Post
Topic
Board Development & Technical Discussion
Re: Error code -22 on OP_RETURN tx
by
d'aniel
on 24/02/2014, 20:20:30 UTC
If you think merge-mined chains represent proof-of-publication in a world of large pools, you misunderstand what the idea is. Fundamentally merge-mining is insecure without the participation of at least a very large fraction of the mining hashing power, which negates the scalability argument for merge-mining.
Don't forget about all the non-mining full nodes that would avoid having to carry the extra burden.  Miners are getting financially rewarded for it, so it's much less of a problem for them.  And hashing costs dominate up to pretty large scale anyway.
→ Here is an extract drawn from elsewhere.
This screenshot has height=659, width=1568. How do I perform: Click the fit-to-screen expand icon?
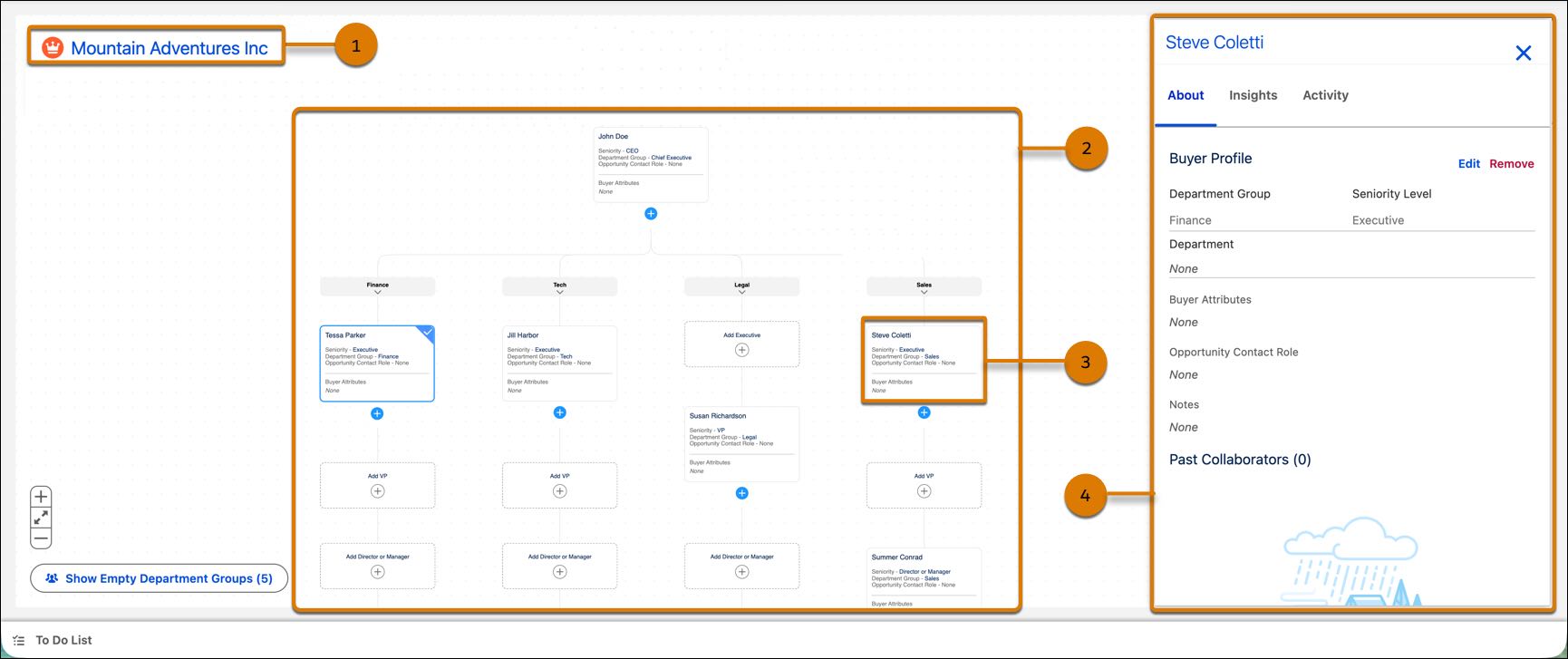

That's the problem! If miners are the only ones with the data, then it's not proof of publication. Of course, this shows a flaw in Bitcoin, but at least for now we've been able to paper over that flaw...
If anything, not being forced to curate the "garbage dump" in addition to the Bitcoin blockchain would enable more people to run Bitcoin full nodes.  I understand that a lot of participants are unwilling/unable to fully verify, but hijacking the Bitcoin blockchain for a zillion other often unrelated and often unwelcome applications just makes the problem worse.

I get your point though about parasitic users being incentivised to be, well, parasitic.

Also, even if there is ultimately no technical means to prevent blockchain hijacking, this doesn't mean social pressures can't work to some useful degree.  Well-respected developers being vocal about it at the very least this gives less abusive alternatives a PR advantage, or can correct the most egregious abuses - like e.g. mastercoin's initial use of non-prunable outputs.

TXO commitments are just a small part of solving scalability - they only help with long-term storage and actually make bandwidth scalability significantly worse. They do appear to be a good approach to blockchain sharding - tree-chains makes use of them - but the people who have been claiming they represent some scaling breakthrough misunderstand the technology.
Right, I calculated a little while back something like a ~7 fold increase in bandwidth (for authenticated prefix trees), but my understanding was that they are useful because they enable partial verification/fraud discovery and distributed block construction, which spreads the increased bandwidth load over a much larger number of participants.  Is this a misunderstanding?  Or just an overestimation of the number of extra participants?

Back in ancient times, there was a P2P filesharing network called "Mojo Nation" that attempted to use market based resource allocation for bandwidth, storage, and content indexing.

It didn't really work out for several reasons, but it's probably worth dusting off, fixing its price discovery problems, and repurposing for Bitcoin.
I guess I'm ancient, as I'm actually aware of Mojo Nation Smiley  Zooko et. al. were talking about implementing accounting a while ago for their more modest successor project, Tahoe-LAFS, though I'm not sure if they're still planning to do that.